Farmer School of Business, Miami University, Oxford, OH, United States of America.
College for Public Health and Social Justice, Saint Louis University, Saint Louis, MO, United States of America.
PLoS One. 2021 Nov 3;16(11):e0242896. doi: 10.1371/journal.pone.0242896. eCollection 2021.
The COVID-19 pandemic in the U.S. has exhibited a distinct multiwave pattern beginning in March 2020. Paradoxically, most counties do not exhibit this same multiwave pattern. We aim to answer three research questions: (1) How many distinct clusters of counties exhibit similar COVID-19 patterns in the time-series of daily confirmed cases? (2) What is the geographic distribution of the counties within each cluster? and (3) Are county-level demographic, socioeconomic and political variables associated with the COVID-19 case patterns?
We analyzed data from counties in the U.S. from March 1, 2020 to January 2, 2021. Time series clustering identified clusters in the daily confirmed cases of COVID-19. An explanatory model was used to identify demographic, socioeconomic and political variables associated with the outbreak patterns.

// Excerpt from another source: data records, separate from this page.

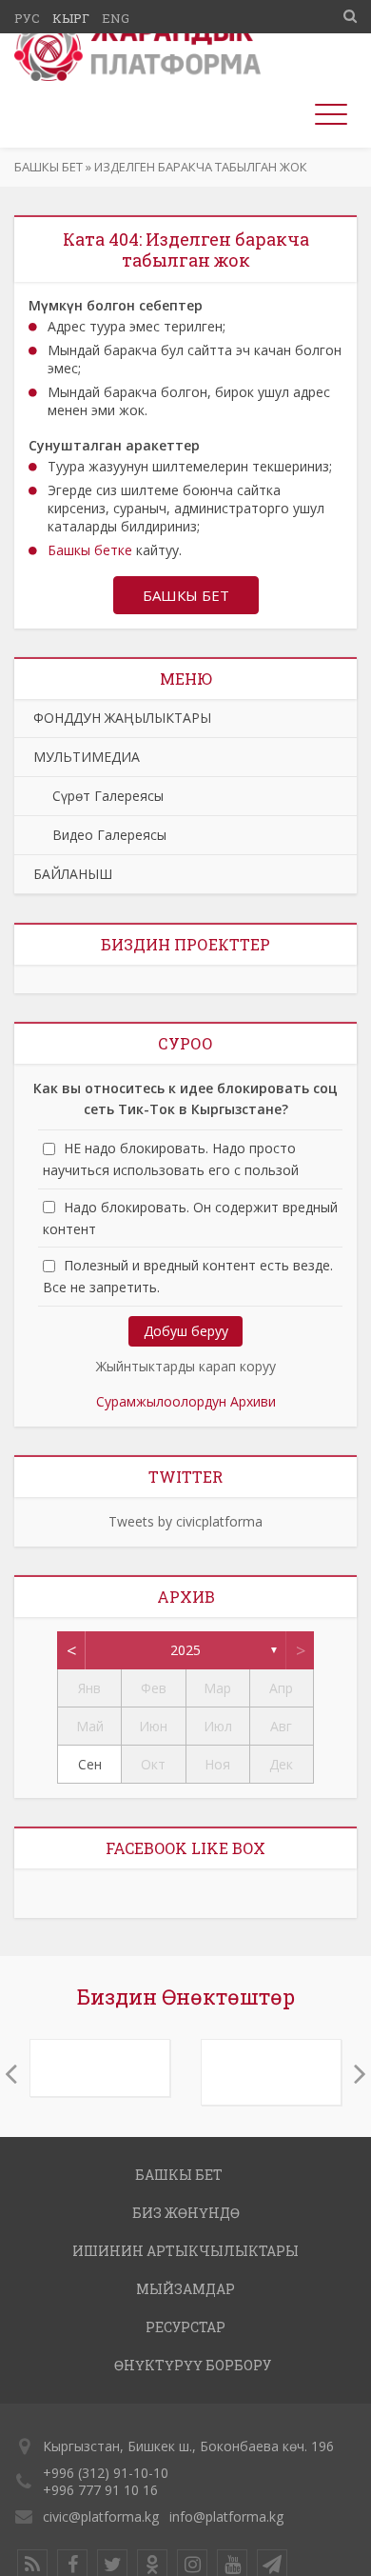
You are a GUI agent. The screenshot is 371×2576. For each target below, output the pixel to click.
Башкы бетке (90, 550)
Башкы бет (48, 166)
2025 (185, 1650)
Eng (115, 18)
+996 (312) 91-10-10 (105, 2473)
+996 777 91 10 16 (100, 2490)
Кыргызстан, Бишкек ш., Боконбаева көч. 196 (188, 2446)
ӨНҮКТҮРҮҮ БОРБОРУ (192, 2365)
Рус (27, 18)
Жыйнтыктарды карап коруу (186, 1366)
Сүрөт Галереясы (98, 796)
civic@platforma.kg (101, 2516)
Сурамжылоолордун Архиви (186, 1401)
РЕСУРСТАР (185, 2327)
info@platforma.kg (226, 2516)
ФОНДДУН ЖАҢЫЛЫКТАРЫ (122, 718)
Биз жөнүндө (186, 2213)
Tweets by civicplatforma (185, 1521)
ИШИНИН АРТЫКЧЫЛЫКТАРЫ (185, 2251)
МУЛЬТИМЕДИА (86, 757)
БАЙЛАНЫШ (72, 874)
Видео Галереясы (99, 835)
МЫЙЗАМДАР (185, 2289)
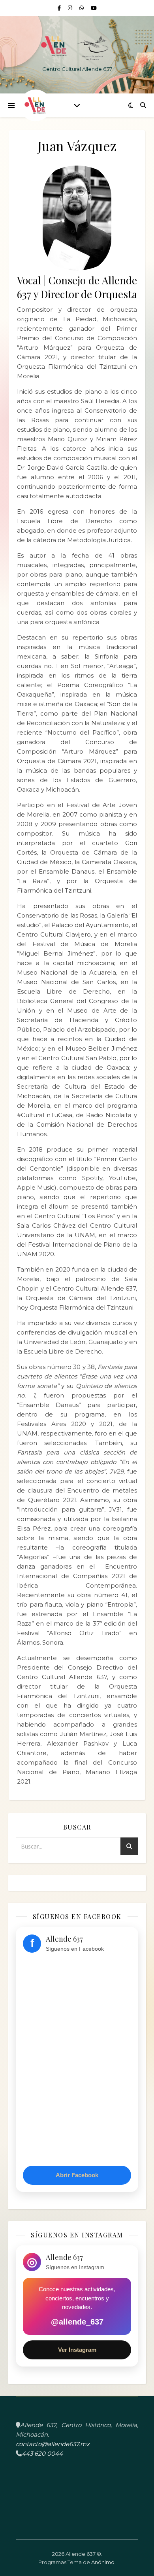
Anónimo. (103, 2562)
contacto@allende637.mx (53, 2444)
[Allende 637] (77, 48)
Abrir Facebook (77, 2175)
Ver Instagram (77, 2349)
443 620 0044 (42, 2453)
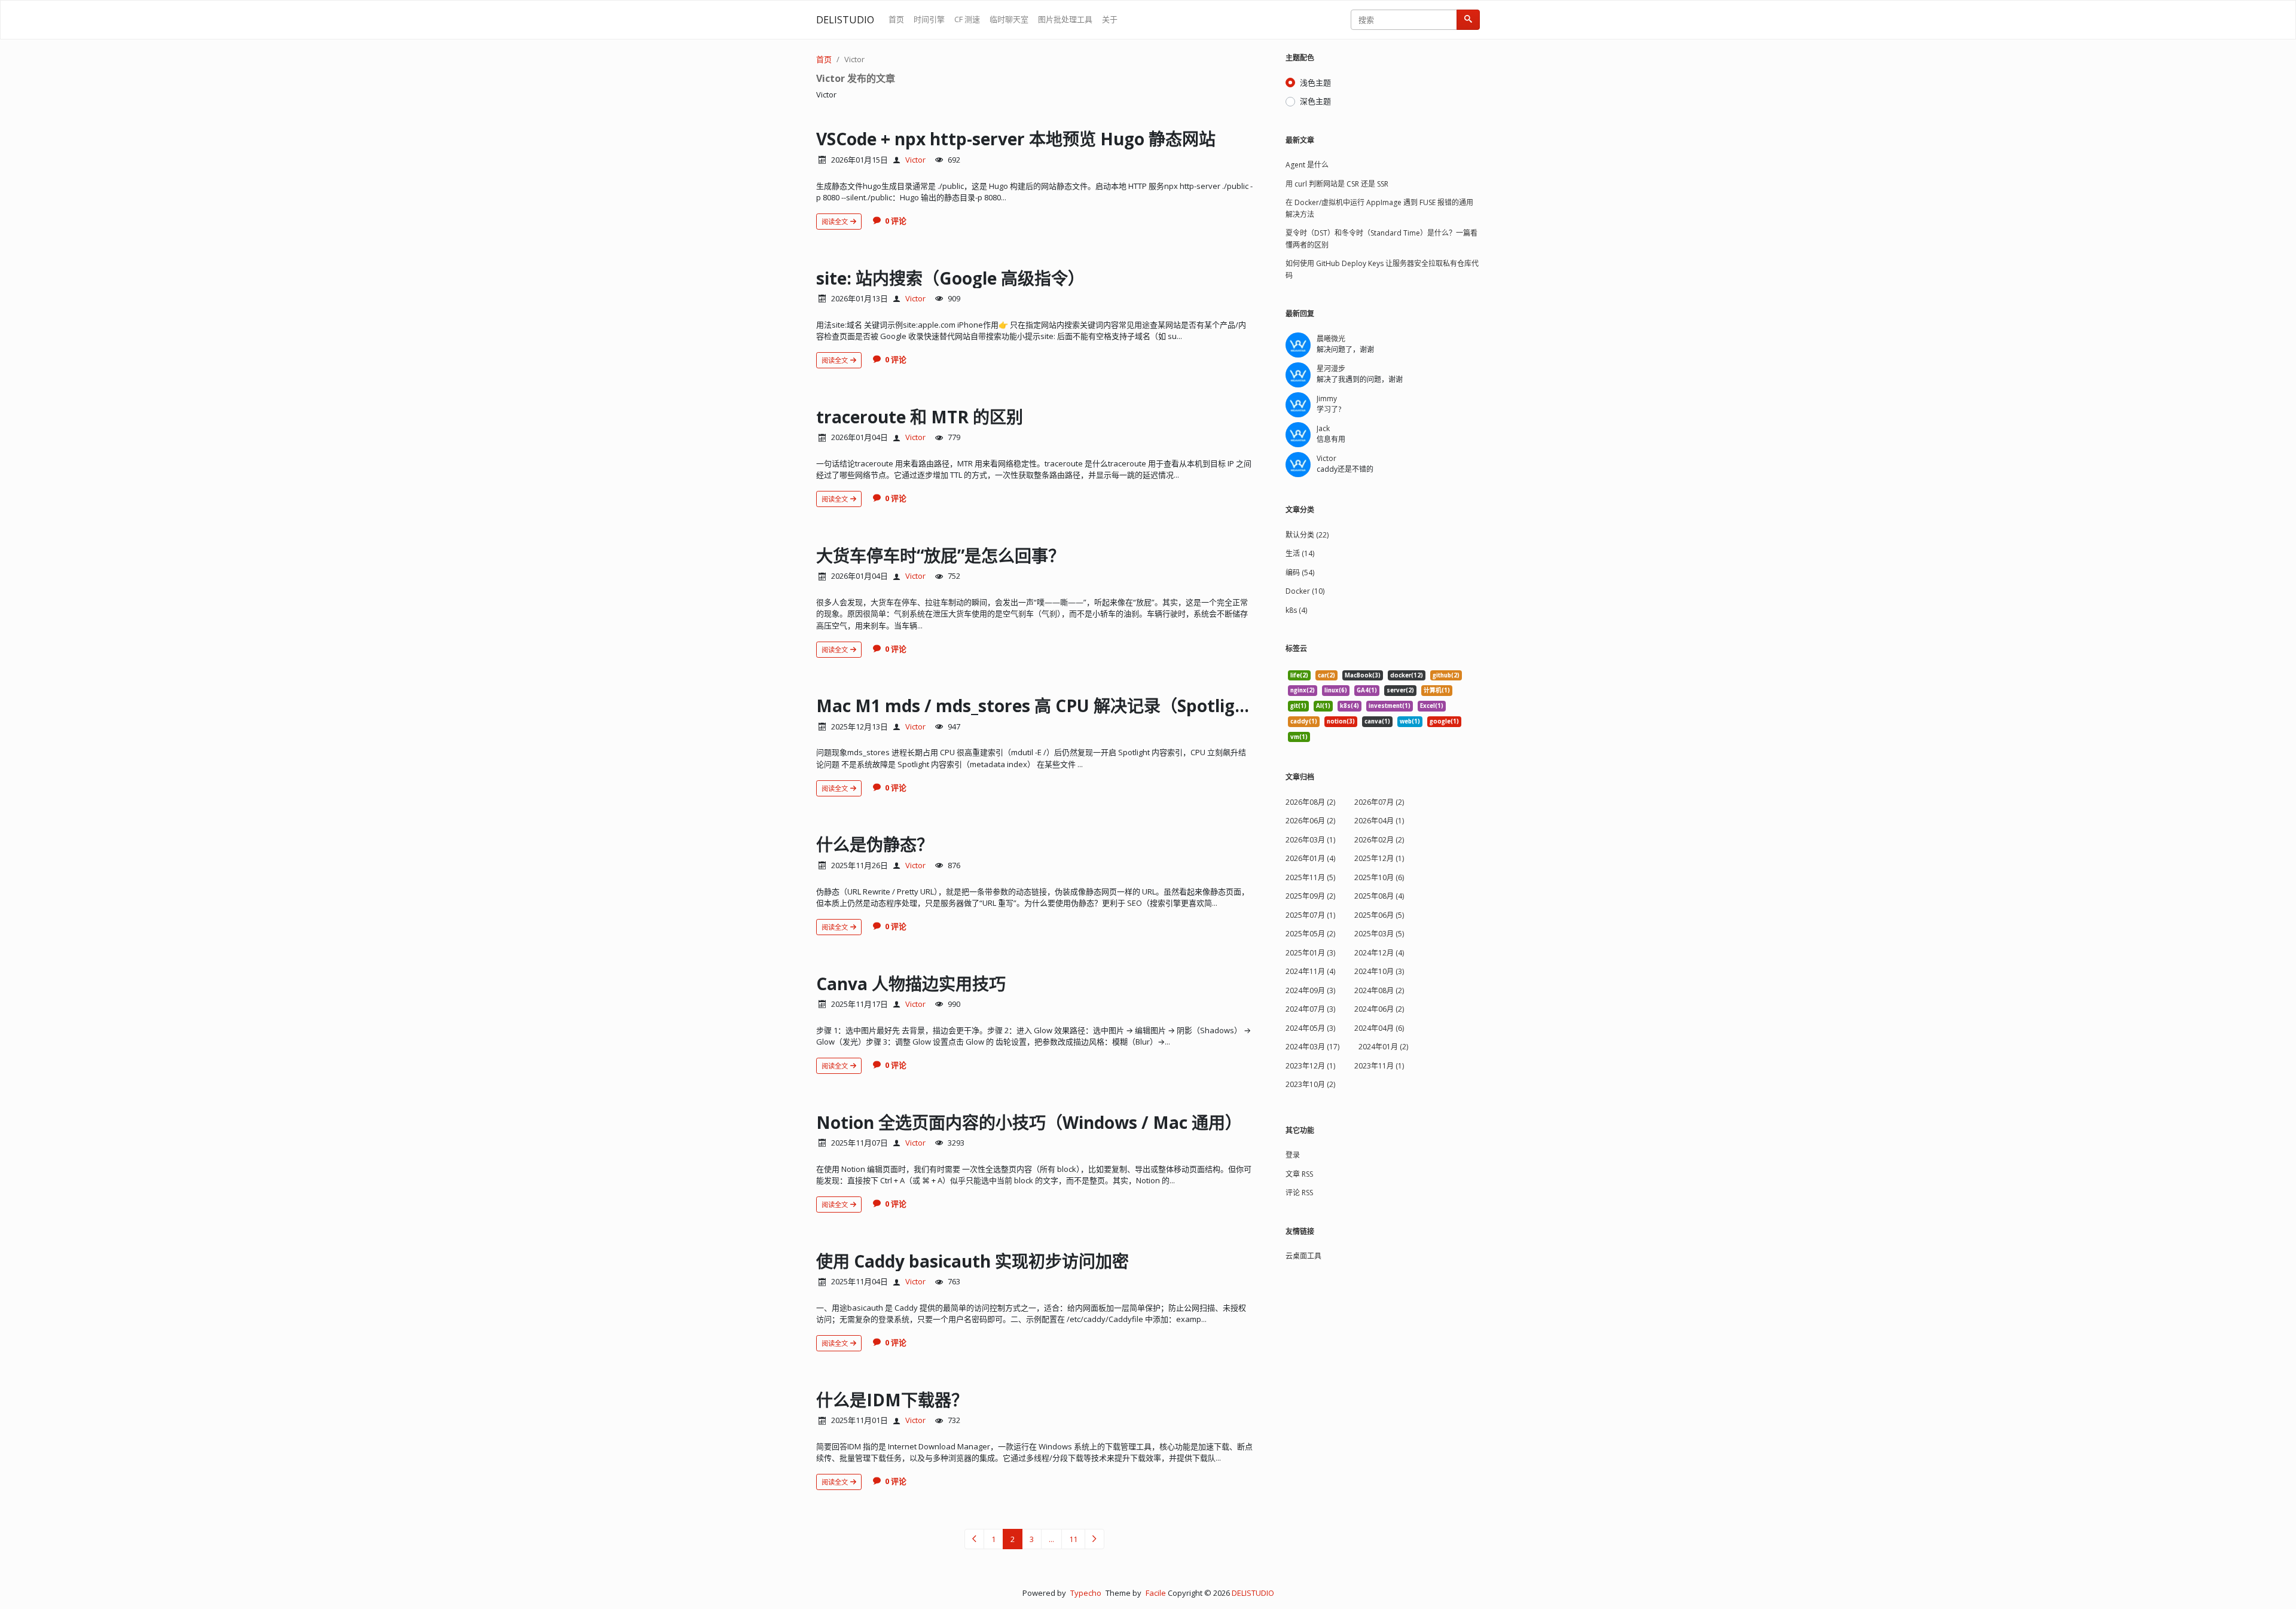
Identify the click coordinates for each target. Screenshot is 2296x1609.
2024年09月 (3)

Three patterns were identified from the cluster solution including counties in which cases are still increasing, those that peaked in the late fall, and those with low case counts to date. Several county-level demographic, socioeconomic, and political variables showed significant associations with the identified clusters.
The pattern of the outbreak is related both to the geographic location within the U.S. and several variables including population density and government response.
The reported pattern of cases in the U.S. is observed through aggregation of the daily confirmed COVID-19 cases, suggesting that local trends may be more informative. The pattern of the outbreak varies by county, and is associated with important demographic, socioeconomic, political and geographic factors.
美国的 COVID-19 疫情从 2020 年 3 月开始呈现出明显的多波模式。矛盾的是,大多数县并没有表现出同样的多波模式。我们旨在回答三个研究问题:(1)在每日确诊病例的时间序列中,有多少个具有相似 COVID-19 模式的独特县集群?(2)每个集群内的县的地理分布如何?(3)县一级的人口统计学、社会经济和政治变量与 COVID-19 病例模式是否相关?
我们分析了 2020 年 3 月 1 日至 2021 年 1 月 2 日美国各县的数据。时间序列聚类确定了 COVID-19 每日确诊病例中的集群。使用解释性模型确定与疫情模式相关的人口统计学、社会经济和政治变量。
从聚类解决方案中确定了三种模式,包括病例仍在增加的县、秋季末达到高峰的县以及目前病例数量较低的县。一些县一级的人口统计学、社会经济和政治变量与确定的集群显著相关。
疫情爆发的模式与美国境内的地理位置以及包括人口密度和政府反应在内的几个变量有关。
美国报告的病例模式是通过对每日确诊的 COVID-19 病例进行汇总观察到的,这表明当地趋势可能更具信息性。疫情爆发的模式因县而异,与重要的人口统计学、社会经济、政治和地理因素有关。